**WHAT YOU NEED TO DO**
Return each of the items below verbatim, line for line, omitting the pictures.

**RECORDED DATA**
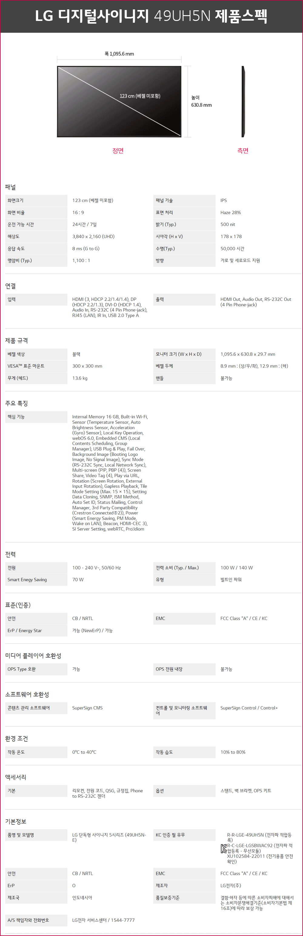Select the 패널 section heading
Image resolution: width=303 pixels, height=936 pixels.
coord(11,187)
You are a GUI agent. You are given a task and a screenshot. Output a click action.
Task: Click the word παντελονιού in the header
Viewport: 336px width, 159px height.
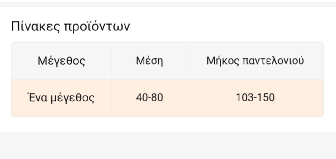click(x=272, y=61)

**EXERCISE SOLUTION**
Select the 패널 section heading
Image resolution: width=303 pixels, height=936 pixels.
coord(11,187)
You are a GUI agent. You are given a task and a screenshot. Output a click action.
Task: Click the word παντελονιού in the header
Viewport: 336px width, 159px height.
click(x=272, y=61)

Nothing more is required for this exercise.